Vini Fuori le |RIGHE| – i rossi d’antan

di Agnes Futa
Giovedì 22 dicembre 2016

1982 Aglianico del Vulture – D’Angelo

Quando un vino mantiene il fascino della sua età preservando al meglio la sua identità e il carattere si merita il nomignolo di uno “come una volta” - d’antan appunto.

Ho parlato dell'Aglianico del Vulture qualche tempo fa e non manco di farlo qualora si presenti una nuova occasione. Bottiglie come questa, oramai, rappresentano le rarità di qualche carta dei vini preziosa: il valore intrinseco e culturale non può che arricchirle, rendendole uniche e irripetibili.

L'azienda D’Angelo è situata in Basilicata a Rionero in Vulture, il cuore classico della coltivazione del vitigno Aglianico. Lo coltiva da quasi un secolo sulle colline di origine vulcanica – i terreni prediletti per questo vitigno tardivo di cui la raccolta si colloca tra l’ultima decade di ottobre e la prima di novembre.

Le uve di Aglianico generano vini pregiati e di nobile fattura: la qualità dei tanni e la tenuta nel tempo viene spesso paragonata al Nebbiolo – il più blasonato vitigno italiano – re delle Langhe e padre di Barolo e Barbaresco. Seguendo il filo delle affinità caratteriali, ho trovato alcuni aspetti in comune con un altro vitigno a bacca rossa, il Pinot Noir proveniente dalla regione francese Borgogna.

Purtroppo ancora ad oggi nel sapere collettivo (tralasciando gli addetti ai lavori) l’Aglianico risulta essere un vitigno/vino sconosciuto. Il consumatore medio dell'odierna Italia, salvo il suo personale l’interesse mostrato nei confronti dei vini della Campania e Basilicata (dove è presente per ragioni geografico-storiche), è privo di un bagaglio culturale, spesso per colpa delle linee di distribuzione che mirano alla diffusione di vini prodotti in larga scala e dai gusti discutibili. ma che in fondo impongono le tendenze del mercato del vino.

L’82 si presenta in perfetta forma, coeso e con tannini raffinati dispiegati armonicamente sull’interfaccia della freschezza e della sapidità. Alcuni tratti risulterebbero appartenere ad un vino ancora più giovane, quindi presumo che qualche ulteriore anno in bottiglia gli gioverebbe assai bene.

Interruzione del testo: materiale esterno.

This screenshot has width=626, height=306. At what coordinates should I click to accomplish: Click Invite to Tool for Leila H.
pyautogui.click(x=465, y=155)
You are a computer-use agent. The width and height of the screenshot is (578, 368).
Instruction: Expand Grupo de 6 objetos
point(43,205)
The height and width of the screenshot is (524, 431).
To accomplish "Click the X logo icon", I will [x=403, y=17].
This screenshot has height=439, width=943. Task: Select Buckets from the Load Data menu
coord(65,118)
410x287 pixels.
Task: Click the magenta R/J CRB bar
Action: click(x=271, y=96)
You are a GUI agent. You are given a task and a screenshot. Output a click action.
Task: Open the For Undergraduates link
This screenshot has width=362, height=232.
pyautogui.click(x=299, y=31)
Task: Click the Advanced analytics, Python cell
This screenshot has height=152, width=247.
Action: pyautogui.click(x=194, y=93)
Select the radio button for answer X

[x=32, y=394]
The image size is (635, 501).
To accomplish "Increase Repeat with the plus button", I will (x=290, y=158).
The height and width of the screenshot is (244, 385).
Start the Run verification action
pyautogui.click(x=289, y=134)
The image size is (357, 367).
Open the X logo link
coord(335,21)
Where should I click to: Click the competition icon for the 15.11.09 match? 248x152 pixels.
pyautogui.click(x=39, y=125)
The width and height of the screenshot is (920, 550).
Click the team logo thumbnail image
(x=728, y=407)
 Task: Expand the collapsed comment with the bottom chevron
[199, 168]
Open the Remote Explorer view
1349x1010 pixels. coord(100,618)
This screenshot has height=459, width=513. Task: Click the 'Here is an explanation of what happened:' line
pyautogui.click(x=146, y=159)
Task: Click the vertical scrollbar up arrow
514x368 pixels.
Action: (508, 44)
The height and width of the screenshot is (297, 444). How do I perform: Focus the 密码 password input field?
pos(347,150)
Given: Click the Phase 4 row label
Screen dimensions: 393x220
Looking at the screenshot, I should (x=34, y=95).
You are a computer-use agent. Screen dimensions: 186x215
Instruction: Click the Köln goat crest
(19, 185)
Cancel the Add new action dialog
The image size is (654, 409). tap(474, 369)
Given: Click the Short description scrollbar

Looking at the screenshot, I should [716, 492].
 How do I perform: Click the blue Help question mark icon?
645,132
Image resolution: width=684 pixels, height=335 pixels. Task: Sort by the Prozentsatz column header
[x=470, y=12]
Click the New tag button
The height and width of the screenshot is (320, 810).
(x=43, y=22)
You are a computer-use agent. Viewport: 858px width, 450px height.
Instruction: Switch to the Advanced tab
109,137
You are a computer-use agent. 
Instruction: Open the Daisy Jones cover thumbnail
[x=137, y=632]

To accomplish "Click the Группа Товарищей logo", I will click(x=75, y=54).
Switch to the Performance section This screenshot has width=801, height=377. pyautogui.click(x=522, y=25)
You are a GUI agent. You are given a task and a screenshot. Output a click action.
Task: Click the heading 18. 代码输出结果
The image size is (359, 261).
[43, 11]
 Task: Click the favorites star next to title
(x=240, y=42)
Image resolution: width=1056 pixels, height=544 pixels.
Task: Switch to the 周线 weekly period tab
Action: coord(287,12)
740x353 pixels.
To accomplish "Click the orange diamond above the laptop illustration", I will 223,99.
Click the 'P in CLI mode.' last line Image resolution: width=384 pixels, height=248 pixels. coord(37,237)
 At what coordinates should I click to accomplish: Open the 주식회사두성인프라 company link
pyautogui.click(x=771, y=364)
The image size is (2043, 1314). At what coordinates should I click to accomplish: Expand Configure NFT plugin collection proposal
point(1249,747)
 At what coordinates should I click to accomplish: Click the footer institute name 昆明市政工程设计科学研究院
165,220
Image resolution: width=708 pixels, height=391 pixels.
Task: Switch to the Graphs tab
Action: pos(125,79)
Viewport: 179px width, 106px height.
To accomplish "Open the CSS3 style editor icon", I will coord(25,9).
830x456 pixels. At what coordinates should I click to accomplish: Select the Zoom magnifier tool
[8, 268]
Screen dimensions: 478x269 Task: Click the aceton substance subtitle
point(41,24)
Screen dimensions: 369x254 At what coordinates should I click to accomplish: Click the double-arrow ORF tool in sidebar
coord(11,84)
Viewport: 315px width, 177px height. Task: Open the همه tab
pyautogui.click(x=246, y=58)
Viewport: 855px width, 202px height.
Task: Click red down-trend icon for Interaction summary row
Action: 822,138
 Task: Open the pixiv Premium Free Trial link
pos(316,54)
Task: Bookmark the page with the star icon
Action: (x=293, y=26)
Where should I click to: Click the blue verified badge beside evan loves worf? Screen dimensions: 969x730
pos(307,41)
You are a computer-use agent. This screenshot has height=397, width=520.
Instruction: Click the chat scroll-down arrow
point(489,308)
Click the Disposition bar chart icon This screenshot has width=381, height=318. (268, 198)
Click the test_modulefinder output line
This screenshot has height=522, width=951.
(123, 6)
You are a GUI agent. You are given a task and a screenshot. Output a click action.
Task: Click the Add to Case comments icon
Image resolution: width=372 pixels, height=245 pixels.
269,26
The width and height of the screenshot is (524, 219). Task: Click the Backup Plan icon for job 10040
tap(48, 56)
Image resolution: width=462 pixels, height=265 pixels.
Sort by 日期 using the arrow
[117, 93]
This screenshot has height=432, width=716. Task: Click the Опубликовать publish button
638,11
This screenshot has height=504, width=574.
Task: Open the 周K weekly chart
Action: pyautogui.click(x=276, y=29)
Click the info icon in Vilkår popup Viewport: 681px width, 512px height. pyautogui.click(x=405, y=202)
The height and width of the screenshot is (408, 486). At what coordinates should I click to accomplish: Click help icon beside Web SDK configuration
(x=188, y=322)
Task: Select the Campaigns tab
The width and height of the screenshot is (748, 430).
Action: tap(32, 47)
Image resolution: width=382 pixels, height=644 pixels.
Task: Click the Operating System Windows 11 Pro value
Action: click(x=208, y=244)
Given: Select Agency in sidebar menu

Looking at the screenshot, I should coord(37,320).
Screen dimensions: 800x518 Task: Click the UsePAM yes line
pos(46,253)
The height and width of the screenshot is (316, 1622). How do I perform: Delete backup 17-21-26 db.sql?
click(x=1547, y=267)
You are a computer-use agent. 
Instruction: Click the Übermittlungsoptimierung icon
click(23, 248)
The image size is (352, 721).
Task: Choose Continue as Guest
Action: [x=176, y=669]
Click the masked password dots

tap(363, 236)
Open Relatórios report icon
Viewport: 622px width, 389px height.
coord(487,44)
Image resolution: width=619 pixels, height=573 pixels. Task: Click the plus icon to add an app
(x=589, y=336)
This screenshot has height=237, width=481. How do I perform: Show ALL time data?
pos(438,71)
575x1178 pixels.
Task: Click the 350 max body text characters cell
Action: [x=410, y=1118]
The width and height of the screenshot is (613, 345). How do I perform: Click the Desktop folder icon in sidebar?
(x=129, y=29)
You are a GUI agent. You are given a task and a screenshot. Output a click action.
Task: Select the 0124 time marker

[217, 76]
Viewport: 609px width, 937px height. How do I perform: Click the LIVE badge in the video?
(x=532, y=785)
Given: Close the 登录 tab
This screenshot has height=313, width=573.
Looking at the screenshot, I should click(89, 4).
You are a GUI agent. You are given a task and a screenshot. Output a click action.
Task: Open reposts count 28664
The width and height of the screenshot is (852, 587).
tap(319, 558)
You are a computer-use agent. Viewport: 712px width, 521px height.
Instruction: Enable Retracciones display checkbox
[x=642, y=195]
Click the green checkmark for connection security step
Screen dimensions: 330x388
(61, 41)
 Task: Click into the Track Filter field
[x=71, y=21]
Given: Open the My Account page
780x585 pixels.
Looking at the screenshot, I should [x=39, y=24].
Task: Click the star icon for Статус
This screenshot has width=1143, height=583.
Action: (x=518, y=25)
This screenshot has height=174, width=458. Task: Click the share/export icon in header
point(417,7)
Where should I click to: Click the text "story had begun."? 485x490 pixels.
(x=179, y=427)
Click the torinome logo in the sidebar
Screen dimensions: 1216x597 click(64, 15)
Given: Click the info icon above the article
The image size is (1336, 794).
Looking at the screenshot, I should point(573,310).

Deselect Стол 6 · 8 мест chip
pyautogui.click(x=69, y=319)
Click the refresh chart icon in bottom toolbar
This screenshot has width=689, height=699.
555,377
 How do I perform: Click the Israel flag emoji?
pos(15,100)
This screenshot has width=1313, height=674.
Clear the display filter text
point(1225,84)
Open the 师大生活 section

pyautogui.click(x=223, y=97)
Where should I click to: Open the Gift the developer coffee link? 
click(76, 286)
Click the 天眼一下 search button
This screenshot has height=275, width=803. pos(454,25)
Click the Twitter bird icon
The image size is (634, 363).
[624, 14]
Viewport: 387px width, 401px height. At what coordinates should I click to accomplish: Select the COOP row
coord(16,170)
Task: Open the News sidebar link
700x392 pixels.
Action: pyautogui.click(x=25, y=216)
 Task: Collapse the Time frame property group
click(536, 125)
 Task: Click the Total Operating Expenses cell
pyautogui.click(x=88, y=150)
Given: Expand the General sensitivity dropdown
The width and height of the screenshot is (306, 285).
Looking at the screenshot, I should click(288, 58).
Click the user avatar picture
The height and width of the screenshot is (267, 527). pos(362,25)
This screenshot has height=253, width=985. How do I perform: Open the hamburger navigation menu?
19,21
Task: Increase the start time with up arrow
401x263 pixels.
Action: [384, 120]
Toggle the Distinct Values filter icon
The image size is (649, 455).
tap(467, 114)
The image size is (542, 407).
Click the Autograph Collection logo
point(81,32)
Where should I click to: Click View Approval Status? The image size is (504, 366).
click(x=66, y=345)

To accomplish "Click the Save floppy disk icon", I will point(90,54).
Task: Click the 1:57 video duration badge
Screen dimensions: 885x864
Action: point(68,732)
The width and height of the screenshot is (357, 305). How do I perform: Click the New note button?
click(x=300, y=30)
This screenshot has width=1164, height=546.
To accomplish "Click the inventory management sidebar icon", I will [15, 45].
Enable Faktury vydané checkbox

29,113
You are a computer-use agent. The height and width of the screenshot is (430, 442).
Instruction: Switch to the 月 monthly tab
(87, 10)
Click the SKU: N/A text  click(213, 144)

Vivo è il colore rosso granato, trasparente e pieno di lucentezza.

C’è un fascino straordinario e coinvolgente legato ai suoi profumi, in realtà si propongono come un variopinto bouquet di rosa appassita, legno di sandalo, chiodi di garofano, anice stellato, cardamomo, animale da piuma e cenere.

Bocca pulita, precisa, elegante, puntuale e corrispondente al naso, mantiene una bellissima acidità e grande corpo, mediamente persistente (unica pecca!) – molto Sud – vulcanico!

Continua nell’evoluzione odorosa, ora è nella fase più profonda - scuro, viscerale poi seguono: pergamena, pollaio, goudron, timo, rosmarino, gelso nero, sale iodato, alghe, lavanda, lana del deserto.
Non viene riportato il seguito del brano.